Now that that is out of the way, moving on!
Across The Universe is a musical, not adapted from Broadway (original (almost!)), and features only Beatles music. Yay! Well, more or less that means nothing. I knew I’d watch it one day, just wasn’t rushing to the stores when it came out to see it. They can’t all be Mamma Mia!
I bet if I showed random pictures, hardcore Beatles fans could guess the song associated with it, even if they haven’t seen the movie.
Across The Universe is a few different stories wrapped into one, about different people in the 60s/70s America. Each character has its own plot, and gets wrapped up in the rest but all come from their own different backgrounds. Jude (Jim Sturgess) (Come on, you knew someone would be named Jude) is a individual from Liverpool, who has never known his dad, an American who was came over during WW2. So he gets to the USA, illegally, to look for his dad.
At the university where his dad works (janitor), he meets Max (Joe Anderson) a rebellious spirit, and eats dinner at their house, where Max’s dad is very angry about his sons lack of prospects. Jim also meets Max’s sister, Lucy (Evan Rachel Wood) who is upset because her boyfriend is going off to war.
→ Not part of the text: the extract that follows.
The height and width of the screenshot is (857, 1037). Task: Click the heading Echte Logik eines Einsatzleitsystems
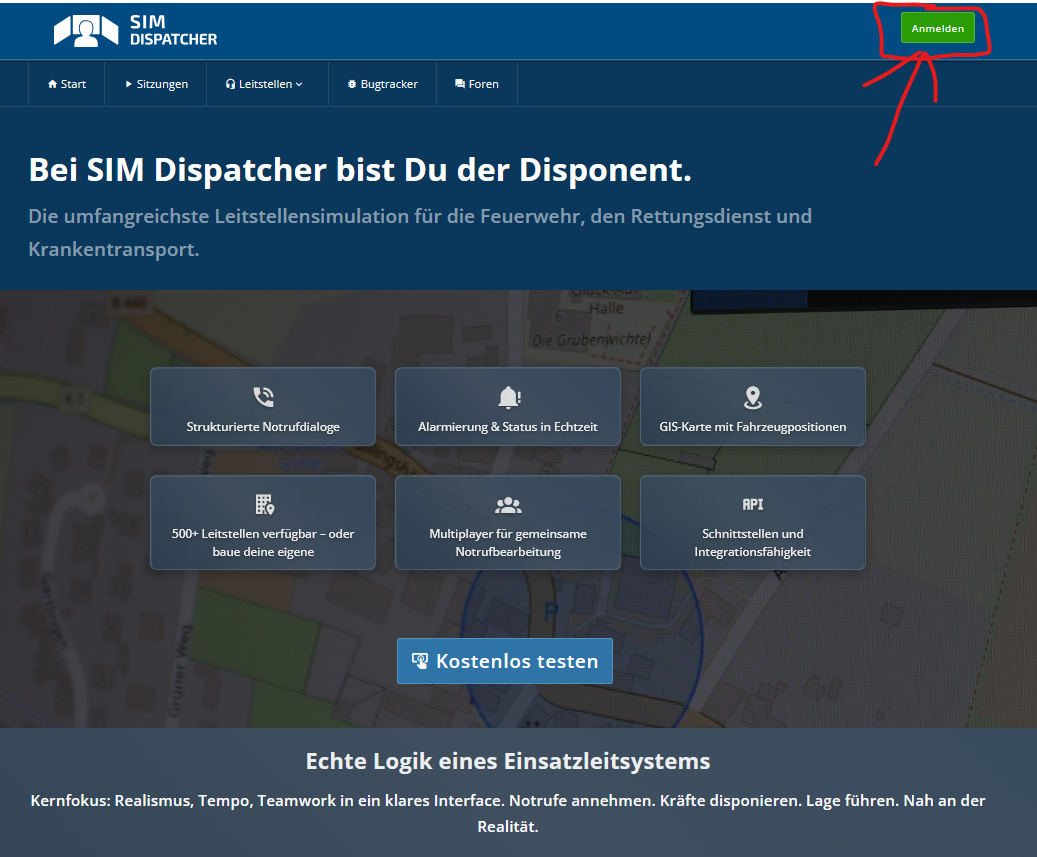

After an argument, Max leaves the house and Jim agrees to get an apartment with him in NYC (BFFs instantly!).
They find a loft sharing with the much older, trying to make it as a female rock star Sadie (Dana Fuchs) who provides a nice outlet for singing Beatles songs if there is no good context. Yay bands in musicals. Jo-Jo (Martin Luther) leaves Detroit after the 60s riots, where his younger brother was killed, and eventually finds and joins Sadie’s band as a lead guitarist before she hits it off big. Also interracial loving.
Also Prudence (T.V. Carpio), an asian cheerleader who just finished high school, left the area for being in love with another girl and unable to show her feelings. She also moves to NYC (and that apartment), falls in love with Sadie, but she doesn’t like chicks. She also is pretty emo, runs away a lot, joins a circus and shit.
Main storyline wise, eventually Lucy also goes to NYC after her boyfriend dies in ‘Nam, and develops feelings for Jude. Max also gets drafted and goes to war where everyone assumes he dies. Jude is a painter, and can’t get into protesting as much as Lucy does (who might be getting it on with some anti-war people), and eventually gets sent back to the UK for being here illegally. In the UK, Jude assumes Lucy dies in a home made bomb explosion, and lots of sad things happen, before some happier things.
And then stuff like this happened.
That was a shit ton of story lines, and plot, and I left out plenty. But lets face it, if I put another paragraph explaining the ends to all the storylines, you wouldn’t mind much. You want to watch this movie for the music, not the acting or plot lines. But still, plot wise, I found a lot of it interesting. I found the Prudence plot line a bit more confusing, must have missed it a bit in the beginning. I liked Jo-Jos a lot, and Max’s, but the main Jude/Lucy plot line felt weird to me. Just didn’t believe it all, too much weird angst.
The movie also movies very fast, and is over two hours to encompass all the plot (and more music, of course). Generally most of the songs were good, and as far as I could tell, most sounded a lot like the Beatles versions. There were obvious changes to some, and mixed songs, which were generally decent. My favorite parts would be the Let It Be/ Come Together scenes, involving Detroit riots, the brother, funeral, and Jo-Jo leaving. Felt pretty powerful to me. Also only click that first one if you want to be sad.
A lot of the choreography was really good as well, in particular the I Want You (She’s So Heavy) song, which I hadn’t heard before. But that one is also incredibly weird.
So hey, overall I will give it to the filmmakers for trying something different, direct to film musicals are always rare, and generally try for wider appeals. But jukebox musicals are an easy way to get it done. “Like the Beatles, then you will love this song!”. Overall, despite the decent singing, good choreography, I felt the film just had too much going on in it. Crazy ass visuals were distractions for me, and harder for me to grasp what was actually happening at times.